PNP Crime Data

The PNP publishes some crime reports on the Bantay Krimen website, which I have downloaded and loaded into R. These come from NCR only.

library(rjson)
y <- fromJSON(file="~/projects/pnp-crime-stats/data/crime_stats.json")
df <- data.frame(matrix(unlist(y), nrow = length(y), byrow=T))
names(df) <- names(y[[1]])
df$date2 <- as.Date(df$date)

The data represents a total of 3298 incidents between 2015-07-21 and 2016-06-01. For each incidence we have the following information:

lng, lat, date, customdate, time, customtime, crime, location, region, province, modus, crimetype, station, moduscode, date2

All Crimes by Type:

How much is each crime represented in the overall dataset? Here we graph the count for each.

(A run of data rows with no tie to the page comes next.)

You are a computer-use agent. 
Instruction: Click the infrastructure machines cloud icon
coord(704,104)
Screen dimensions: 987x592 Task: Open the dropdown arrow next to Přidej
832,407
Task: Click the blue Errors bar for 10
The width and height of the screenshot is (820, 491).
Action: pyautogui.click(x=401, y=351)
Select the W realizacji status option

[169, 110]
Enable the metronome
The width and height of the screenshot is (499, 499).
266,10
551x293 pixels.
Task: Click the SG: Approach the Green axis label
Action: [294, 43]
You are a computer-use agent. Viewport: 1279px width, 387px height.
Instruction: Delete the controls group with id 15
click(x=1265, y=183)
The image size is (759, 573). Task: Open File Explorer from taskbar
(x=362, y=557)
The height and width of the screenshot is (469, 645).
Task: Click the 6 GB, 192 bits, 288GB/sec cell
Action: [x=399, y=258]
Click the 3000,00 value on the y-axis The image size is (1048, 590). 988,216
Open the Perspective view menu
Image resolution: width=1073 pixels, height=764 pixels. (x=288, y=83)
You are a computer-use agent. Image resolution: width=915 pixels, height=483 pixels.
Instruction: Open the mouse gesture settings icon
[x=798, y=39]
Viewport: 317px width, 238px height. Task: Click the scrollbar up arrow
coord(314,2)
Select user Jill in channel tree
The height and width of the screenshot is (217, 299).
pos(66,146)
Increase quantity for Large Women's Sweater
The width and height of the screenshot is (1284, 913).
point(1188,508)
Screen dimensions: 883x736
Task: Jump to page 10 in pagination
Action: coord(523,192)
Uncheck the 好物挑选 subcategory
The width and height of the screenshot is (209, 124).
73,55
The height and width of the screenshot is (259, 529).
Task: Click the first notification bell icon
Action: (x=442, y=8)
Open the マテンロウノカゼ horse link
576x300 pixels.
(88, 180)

suppressMessages(library(ggvis))
suppressMessages(library(dplyr))

df %>% 
  group_by(crime) %>% 
  summarize(count = n()) %>% 
  ggvis(~crime, ~count) %>% 
  layer_bars() %>% 
  add_axis("x", properties = axis_props(
    labels = list(angle = 45, align = "left", fontSize = 12)
  ))

There are four types of crimes represented in the database:
1. ANTI-CARNAPPING ACT (R.A. 6539) MC (Motorcycle Napping)
2. ANTI-CARNAPPING ACT (R.A. 6539) MV (Carnapping) 3. ROBBERY 4. THEFT

Mapping Crime Date

We can map the crimes as points using the leaflet package. We’ll add a color coding by the four crime types available, and add a popup tooltip to decribe the crime using the modus text variable.

library(leaflet)
pal <- colorFactor(c("#000000", "#0000AA", "#AA0000", "#00AA00"), NULL, n = 4)
df$lat <- as.numeric(as.character(df$lat))
df$lng <- as.numeric(as.character(df$lng))
leaflet(df) %>% 
  addTiles() %>% 
  addCircleMarkers(~lng,
                   ~lat,
                   color = ~pal(crime),
                   radius = 3,
                   popup = ~crime)

It may be useful to know where crimes are occuring. We can use the default clustering options from leaflet to group points by zoom level.

leaflet(df) %>% 
  addTiles() %>% 
  addCircleMarkers(~lng,
                   ~lat,
                   color = ~pal(crime),
                   radius = 3,
                   popup = ~crime,
                   clusterOptions = markerClusterOptions())

The above clustering is a great start, but leaves a bit to be desired. I would like to know where specific types of crimes occur, for example, to avoid parking in a car jacking hotspot.